:: Listing ::

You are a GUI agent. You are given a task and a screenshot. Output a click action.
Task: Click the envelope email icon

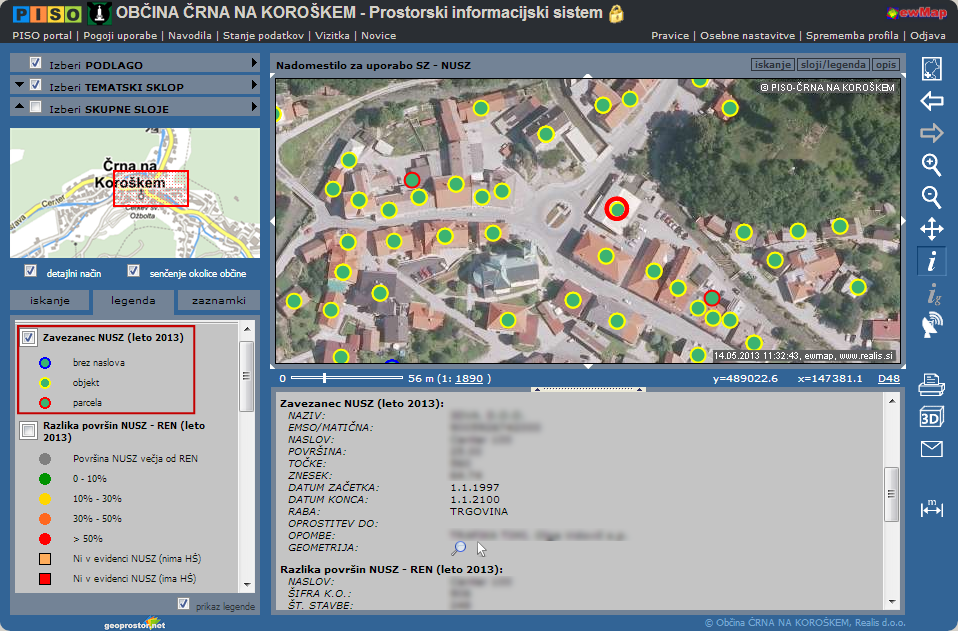click(931, 449)
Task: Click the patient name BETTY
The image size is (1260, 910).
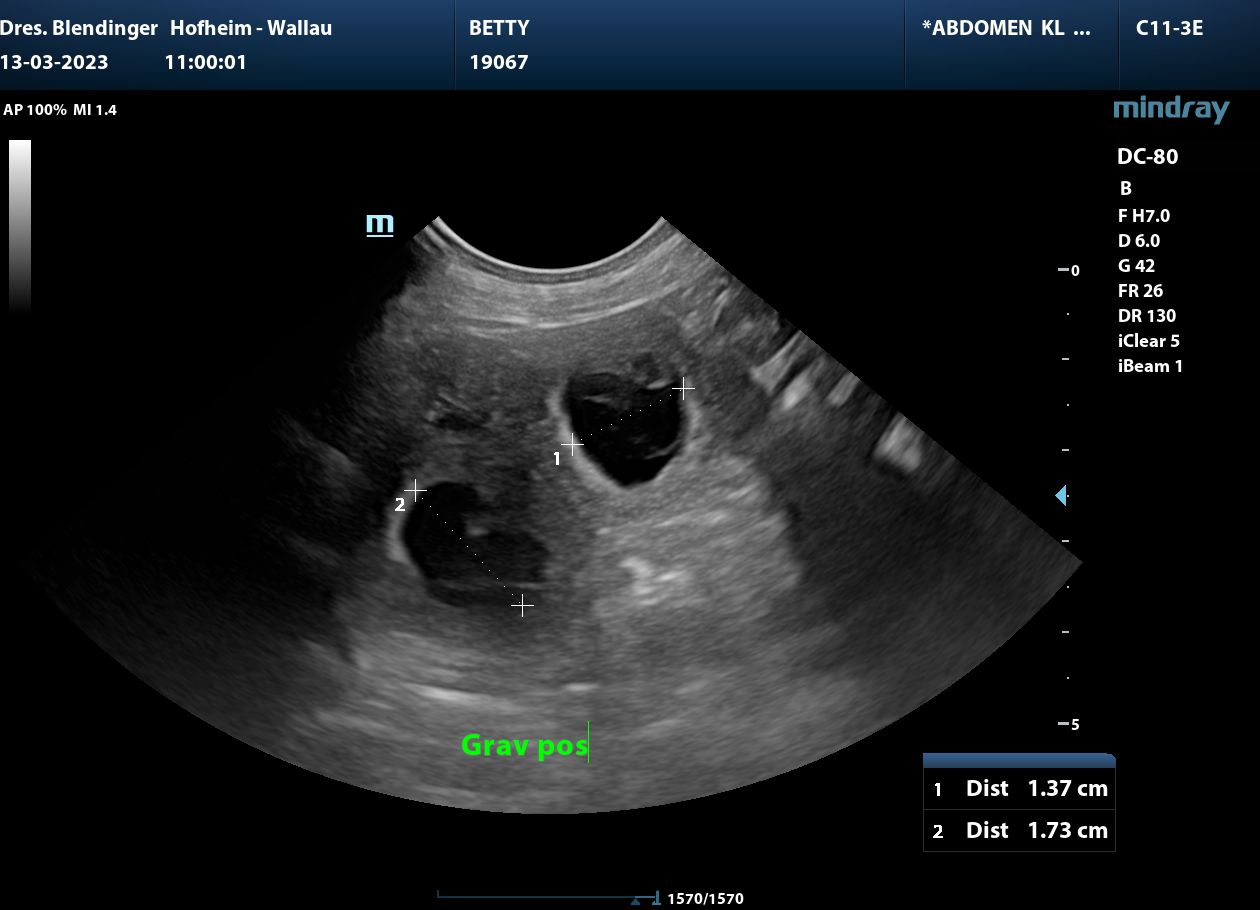Action: point(499,28)
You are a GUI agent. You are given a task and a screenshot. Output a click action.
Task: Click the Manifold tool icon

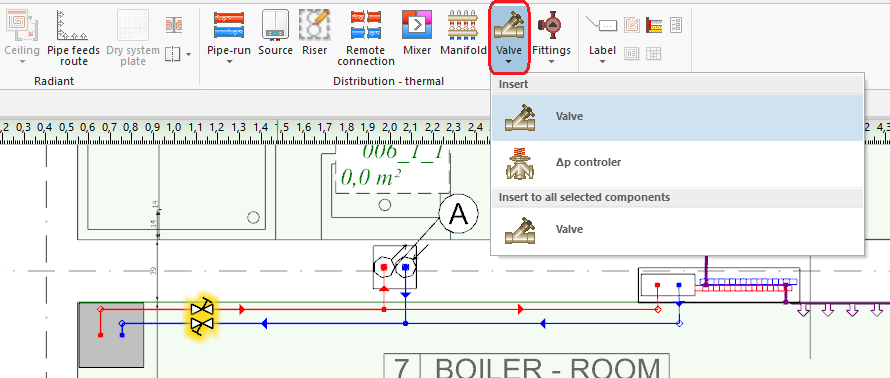[x=463, y=25]
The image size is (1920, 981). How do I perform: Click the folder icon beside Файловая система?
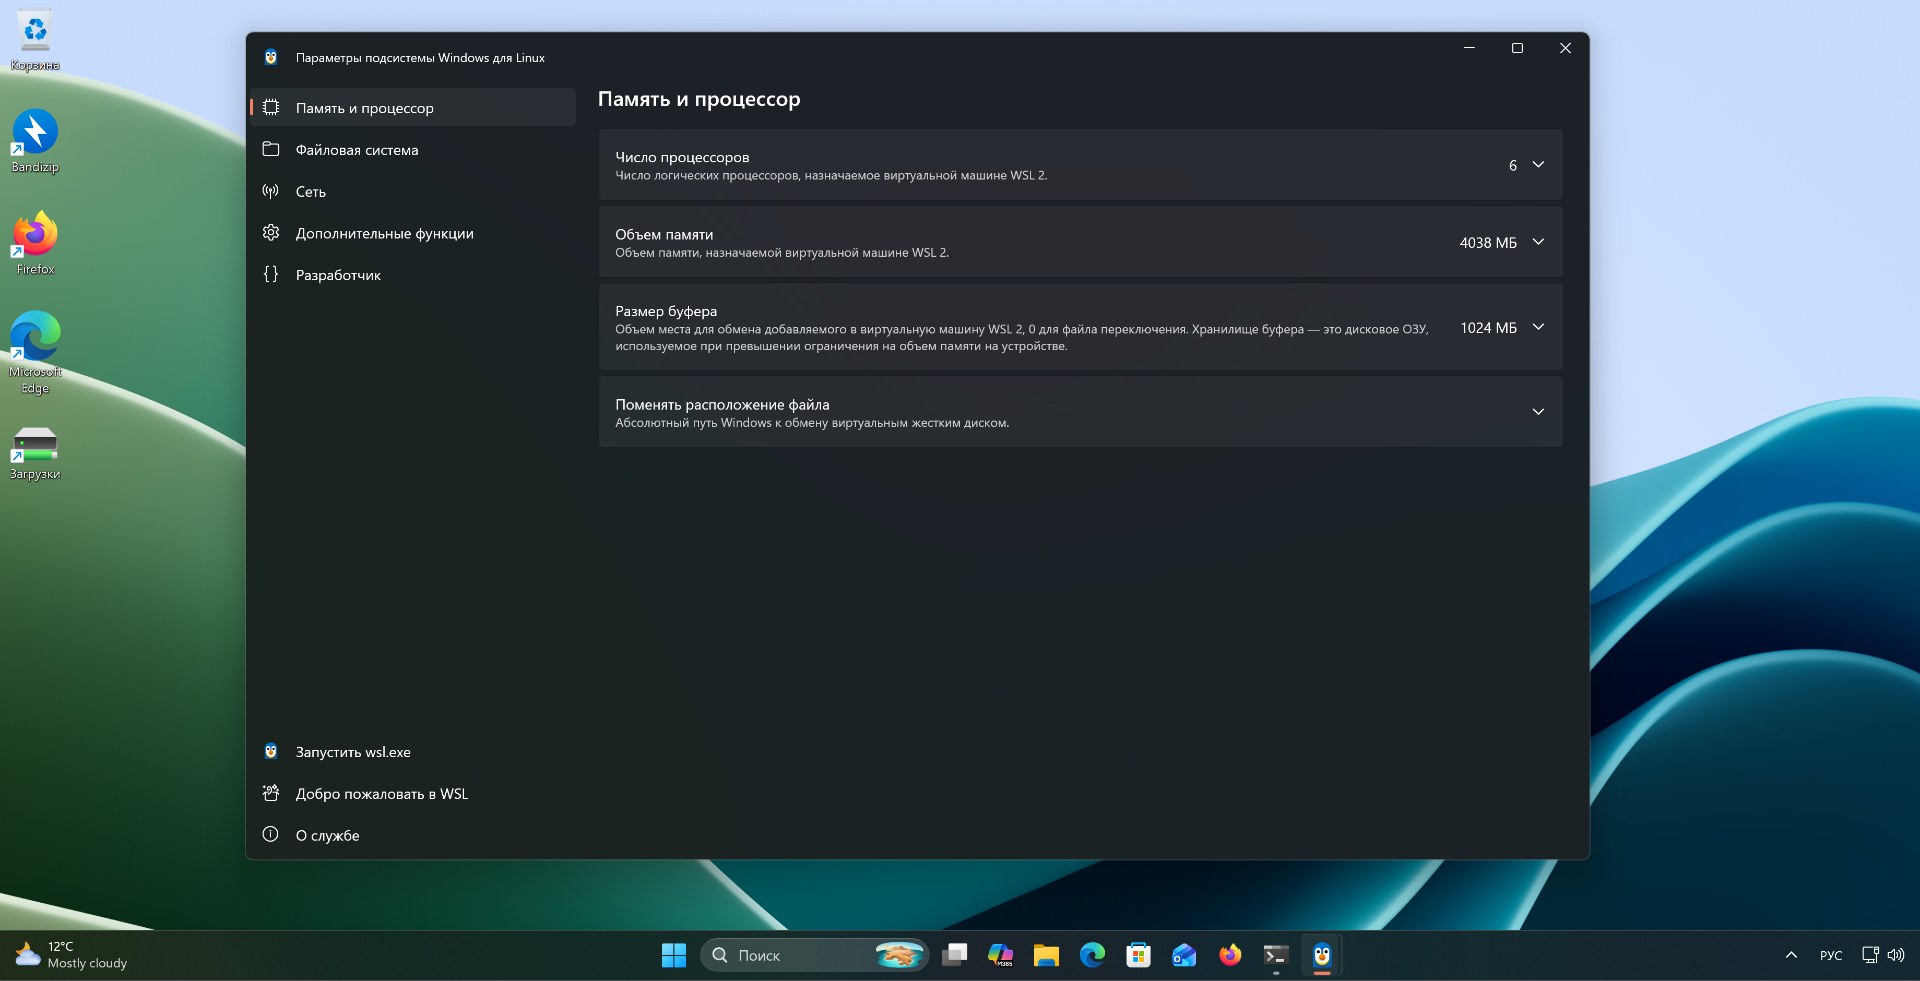(x=270, y=149)
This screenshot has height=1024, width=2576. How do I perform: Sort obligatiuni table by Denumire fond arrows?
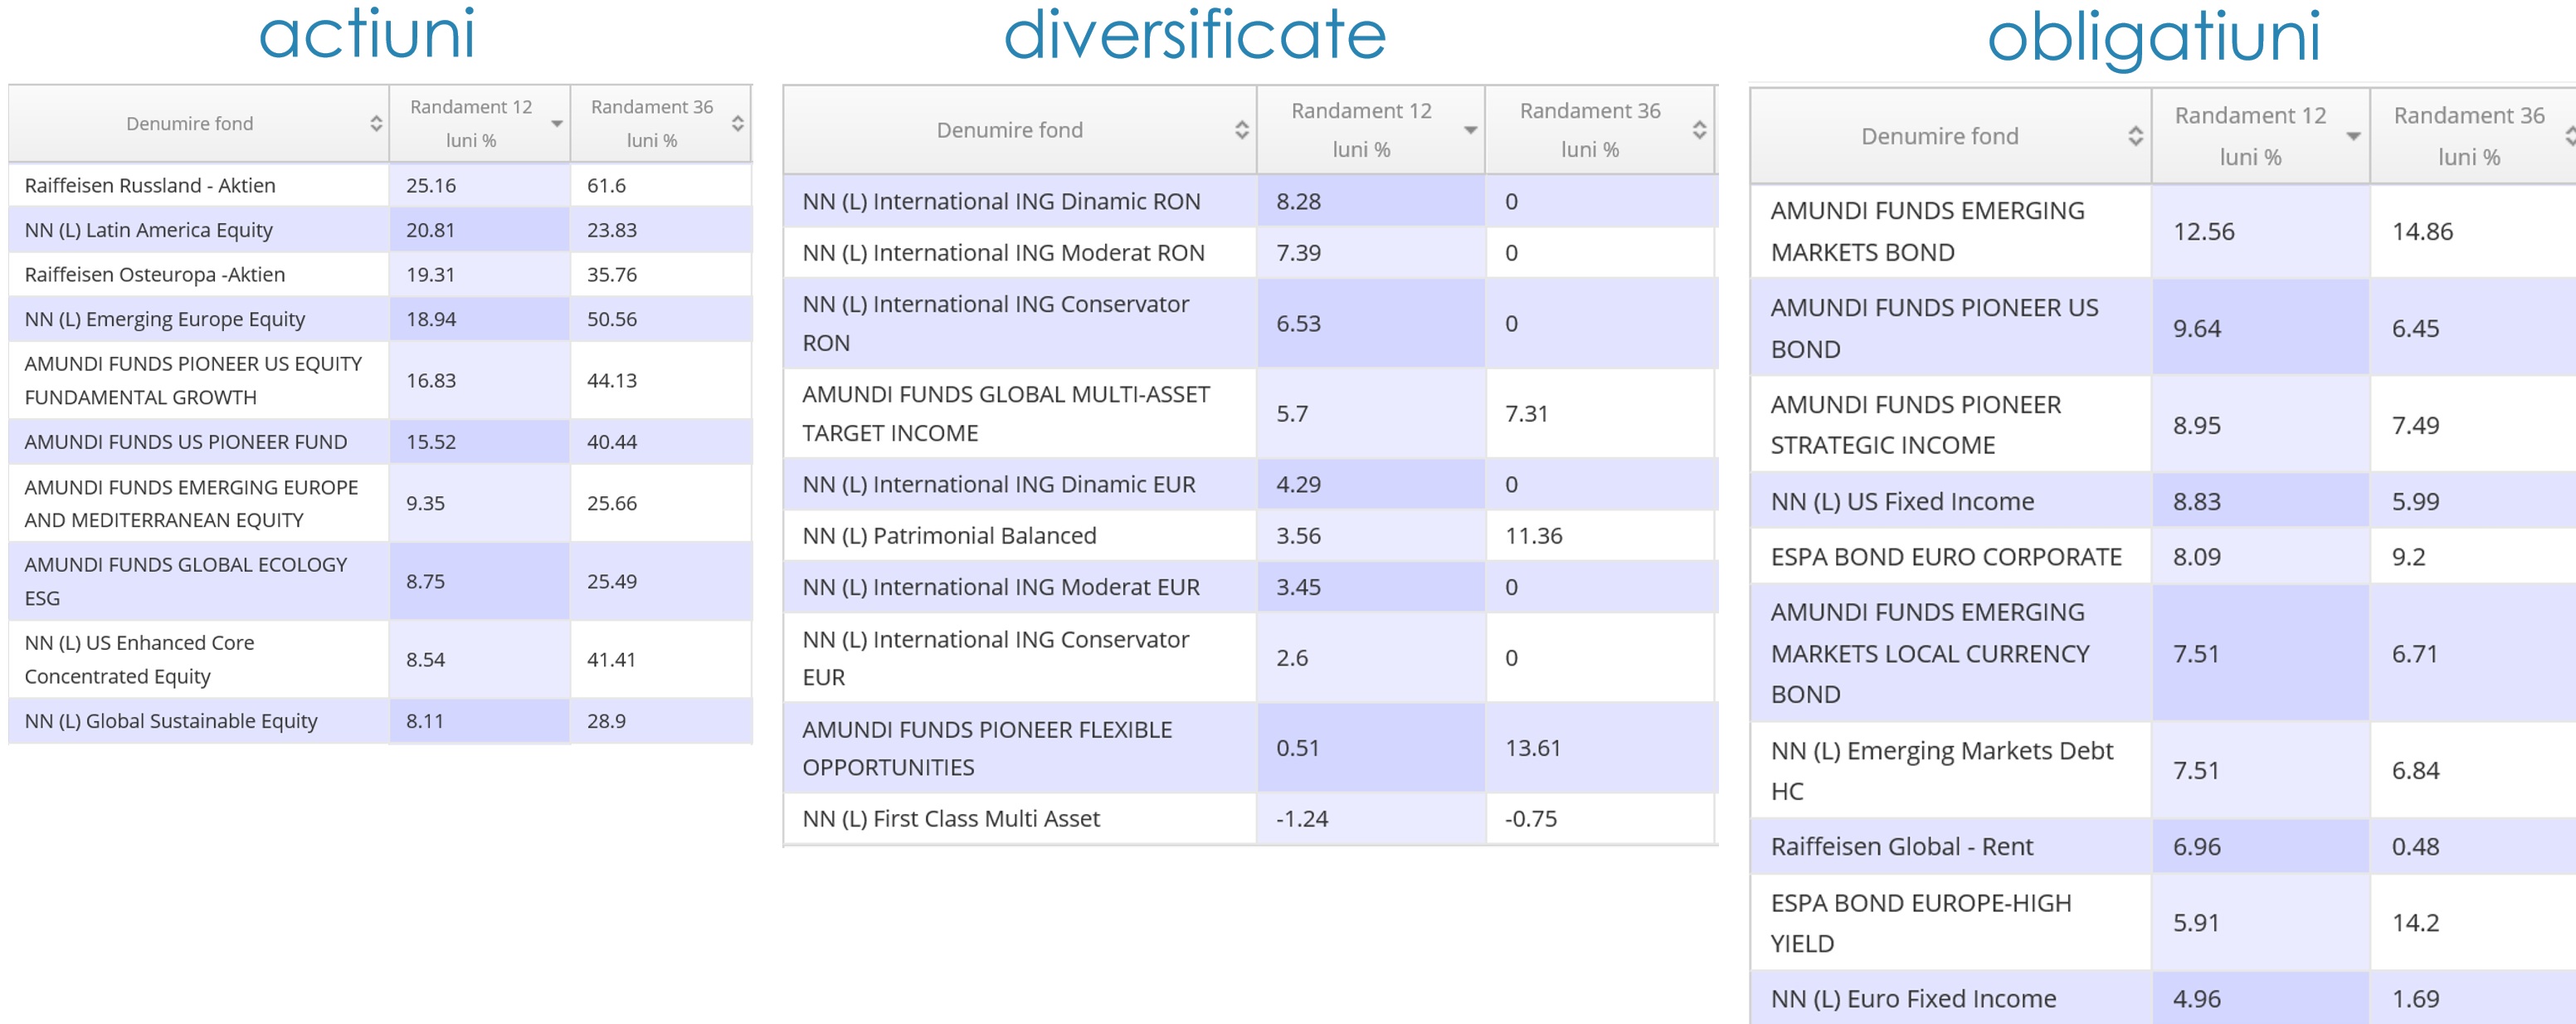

:: Work instructions ::
Could you copy out every line of the material above, word for word, and leave out the pictures?

:: Response to the task ::
You are a GUI agent. You are given a task and a screenshot. Output a click action.
Task: Click the envelope email icon

click(931, 449)
Task: Click the patient name BETTY
The image size is (1260, 910).
Action: point(499,28)
You are a GUI agent. You are given a task and a screenshot. Output a click action.
Task: Click the Manifold tool icon

[x=463, y=25]
The image size is (1920, 981). How do I perform: Click the folder icon beside Файловая система?
(x=270, y=149)
This screenshot has height=1024, width=2576. How do I perform: Sort obligatiuni table by Denumire fond arrows?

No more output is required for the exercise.